[TASK TO COMPLETE] Report the count of lines below in which the string "heart" occurs; include nothing else.

** GIVEN DATA follows **

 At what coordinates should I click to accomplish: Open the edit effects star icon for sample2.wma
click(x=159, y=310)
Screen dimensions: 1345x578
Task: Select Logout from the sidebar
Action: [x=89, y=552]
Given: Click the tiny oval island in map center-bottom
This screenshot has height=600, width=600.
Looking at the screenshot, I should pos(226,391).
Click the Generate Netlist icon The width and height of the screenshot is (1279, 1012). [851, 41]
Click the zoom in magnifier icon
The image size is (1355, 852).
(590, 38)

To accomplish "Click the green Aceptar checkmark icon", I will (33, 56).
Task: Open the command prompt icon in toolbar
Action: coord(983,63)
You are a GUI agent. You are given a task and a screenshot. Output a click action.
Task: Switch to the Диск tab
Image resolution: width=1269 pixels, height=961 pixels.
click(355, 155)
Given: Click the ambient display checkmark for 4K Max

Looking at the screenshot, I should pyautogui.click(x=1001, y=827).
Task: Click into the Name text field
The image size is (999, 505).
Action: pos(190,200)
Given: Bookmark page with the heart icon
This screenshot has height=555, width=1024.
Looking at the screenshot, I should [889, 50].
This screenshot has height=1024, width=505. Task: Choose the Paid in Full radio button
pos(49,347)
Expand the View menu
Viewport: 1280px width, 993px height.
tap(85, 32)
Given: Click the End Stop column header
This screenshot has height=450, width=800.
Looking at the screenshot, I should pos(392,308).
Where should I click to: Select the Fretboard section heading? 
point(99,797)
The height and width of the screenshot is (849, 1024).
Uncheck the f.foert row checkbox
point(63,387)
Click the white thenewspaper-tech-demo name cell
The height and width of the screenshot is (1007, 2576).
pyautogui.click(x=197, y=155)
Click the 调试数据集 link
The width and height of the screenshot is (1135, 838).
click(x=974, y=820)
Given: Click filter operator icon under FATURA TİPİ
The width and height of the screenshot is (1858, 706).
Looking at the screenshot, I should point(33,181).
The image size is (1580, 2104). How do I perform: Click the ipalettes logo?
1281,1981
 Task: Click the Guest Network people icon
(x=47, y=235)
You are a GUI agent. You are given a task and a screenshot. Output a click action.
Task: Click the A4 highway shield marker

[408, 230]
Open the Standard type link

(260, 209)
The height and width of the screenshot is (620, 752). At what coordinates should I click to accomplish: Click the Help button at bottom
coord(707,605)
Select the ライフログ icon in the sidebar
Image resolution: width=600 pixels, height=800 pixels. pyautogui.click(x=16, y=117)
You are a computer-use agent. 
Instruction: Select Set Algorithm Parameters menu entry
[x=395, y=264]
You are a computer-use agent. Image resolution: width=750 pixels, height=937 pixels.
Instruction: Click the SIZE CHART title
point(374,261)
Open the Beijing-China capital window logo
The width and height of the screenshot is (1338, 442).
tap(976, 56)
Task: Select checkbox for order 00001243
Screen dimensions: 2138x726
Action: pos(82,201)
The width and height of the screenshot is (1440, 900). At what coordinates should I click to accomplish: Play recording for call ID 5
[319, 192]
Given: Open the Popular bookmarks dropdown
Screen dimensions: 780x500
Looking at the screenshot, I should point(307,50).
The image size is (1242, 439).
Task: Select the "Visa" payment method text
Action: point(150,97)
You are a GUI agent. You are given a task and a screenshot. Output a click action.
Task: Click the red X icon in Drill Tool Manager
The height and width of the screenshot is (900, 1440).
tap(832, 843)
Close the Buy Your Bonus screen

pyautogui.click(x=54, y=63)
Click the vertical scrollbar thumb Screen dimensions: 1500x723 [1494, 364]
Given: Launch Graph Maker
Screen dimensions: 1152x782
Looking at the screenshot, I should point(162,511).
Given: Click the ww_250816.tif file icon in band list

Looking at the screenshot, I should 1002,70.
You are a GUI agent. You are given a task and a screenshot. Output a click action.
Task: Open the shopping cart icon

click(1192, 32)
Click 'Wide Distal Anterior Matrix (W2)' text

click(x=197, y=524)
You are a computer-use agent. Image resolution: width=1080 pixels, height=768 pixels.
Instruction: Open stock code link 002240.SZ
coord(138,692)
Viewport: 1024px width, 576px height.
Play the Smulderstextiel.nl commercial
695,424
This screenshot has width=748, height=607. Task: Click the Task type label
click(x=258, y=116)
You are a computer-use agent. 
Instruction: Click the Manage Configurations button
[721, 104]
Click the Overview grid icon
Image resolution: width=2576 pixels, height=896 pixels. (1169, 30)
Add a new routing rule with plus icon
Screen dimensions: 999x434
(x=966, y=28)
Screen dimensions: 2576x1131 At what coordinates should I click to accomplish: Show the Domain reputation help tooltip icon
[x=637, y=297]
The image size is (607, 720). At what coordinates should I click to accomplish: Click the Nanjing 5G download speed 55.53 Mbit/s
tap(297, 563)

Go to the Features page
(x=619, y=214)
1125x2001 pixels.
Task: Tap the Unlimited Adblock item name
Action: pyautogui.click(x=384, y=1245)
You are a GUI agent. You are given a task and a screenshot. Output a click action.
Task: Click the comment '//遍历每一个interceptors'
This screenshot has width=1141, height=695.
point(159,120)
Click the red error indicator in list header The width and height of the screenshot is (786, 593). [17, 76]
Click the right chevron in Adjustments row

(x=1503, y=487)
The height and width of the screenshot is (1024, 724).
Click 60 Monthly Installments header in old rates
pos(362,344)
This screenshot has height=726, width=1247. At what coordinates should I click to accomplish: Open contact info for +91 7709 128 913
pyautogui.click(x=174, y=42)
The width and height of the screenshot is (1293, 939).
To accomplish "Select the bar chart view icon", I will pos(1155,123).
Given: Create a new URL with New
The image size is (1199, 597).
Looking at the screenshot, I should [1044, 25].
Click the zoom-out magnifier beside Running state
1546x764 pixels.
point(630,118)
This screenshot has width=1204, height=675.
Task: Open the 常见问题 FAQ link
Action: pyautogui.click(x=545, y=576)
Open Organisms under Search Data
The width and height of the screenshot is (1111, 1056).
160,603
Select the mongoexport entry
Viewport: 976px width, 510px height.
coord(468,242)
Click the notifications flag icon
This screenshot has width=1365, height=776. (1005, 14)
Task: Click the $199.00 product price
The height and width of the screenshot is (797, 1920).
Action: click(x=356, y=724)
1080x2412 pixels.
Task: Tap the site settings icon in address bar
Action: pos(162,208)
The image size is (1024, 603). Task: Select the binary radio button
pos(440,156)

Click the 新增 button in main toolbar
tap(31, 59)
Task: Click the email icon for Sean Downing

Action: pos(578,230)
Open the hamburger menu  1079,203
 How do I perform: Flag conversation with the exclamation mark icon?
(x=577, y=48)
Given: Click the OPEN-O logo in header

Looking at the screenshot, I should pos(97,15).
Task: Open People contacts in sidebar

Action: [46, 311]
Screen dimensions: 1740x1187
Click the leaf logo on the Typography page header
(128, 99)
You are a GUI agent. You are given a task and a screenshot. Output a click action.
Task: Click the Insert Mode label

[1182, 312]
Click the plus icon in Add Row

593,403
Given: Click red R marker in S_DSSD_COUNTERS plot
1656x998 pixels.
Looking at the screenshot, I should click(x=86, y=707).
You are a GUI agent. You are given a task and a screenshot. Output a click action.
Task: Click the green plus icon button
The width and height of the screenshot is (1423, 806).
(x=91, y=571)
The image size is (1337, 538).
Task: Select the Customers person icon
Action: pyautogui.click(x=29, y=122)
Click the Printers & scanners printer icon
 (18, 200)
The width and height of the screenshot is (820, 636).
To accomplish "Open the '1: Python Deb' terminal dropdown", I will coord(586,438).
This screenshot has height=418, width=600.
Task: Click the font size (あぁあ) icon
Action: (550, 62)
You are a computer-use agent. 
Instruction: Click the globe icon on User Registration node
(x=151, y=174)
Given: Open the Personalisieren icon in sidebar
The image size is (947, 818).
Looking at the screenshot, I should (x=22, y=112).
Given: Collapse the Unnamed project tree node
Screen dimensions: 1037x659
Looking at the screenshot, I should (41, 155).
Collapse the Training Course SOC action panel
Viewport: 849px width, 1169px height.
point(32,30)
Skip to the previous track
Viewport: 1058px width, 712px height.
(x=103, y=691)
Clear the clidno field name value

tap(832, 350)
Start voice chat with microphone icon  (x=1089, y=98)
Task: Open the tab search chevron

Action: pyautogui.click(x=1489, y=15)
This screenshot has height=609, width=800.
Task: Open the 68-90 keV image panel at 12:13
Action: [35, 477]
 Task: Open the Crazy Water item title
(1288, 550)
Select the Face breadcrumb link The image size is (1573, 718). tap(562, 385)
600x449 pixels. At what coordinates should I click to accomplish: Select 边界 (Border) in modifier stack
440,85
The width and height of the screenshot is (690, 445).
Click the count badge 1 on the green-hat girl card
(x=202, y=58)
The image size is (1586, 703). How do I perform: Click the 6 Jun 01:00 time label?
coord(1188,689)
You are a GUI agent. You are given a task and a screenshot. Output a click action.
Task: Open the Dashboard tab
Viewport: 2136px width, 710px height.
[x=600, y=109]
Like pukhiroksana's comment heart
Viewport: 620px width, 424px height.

** End of GIVEN DATA **

[ANSWER TO THIS PROBLEM] 2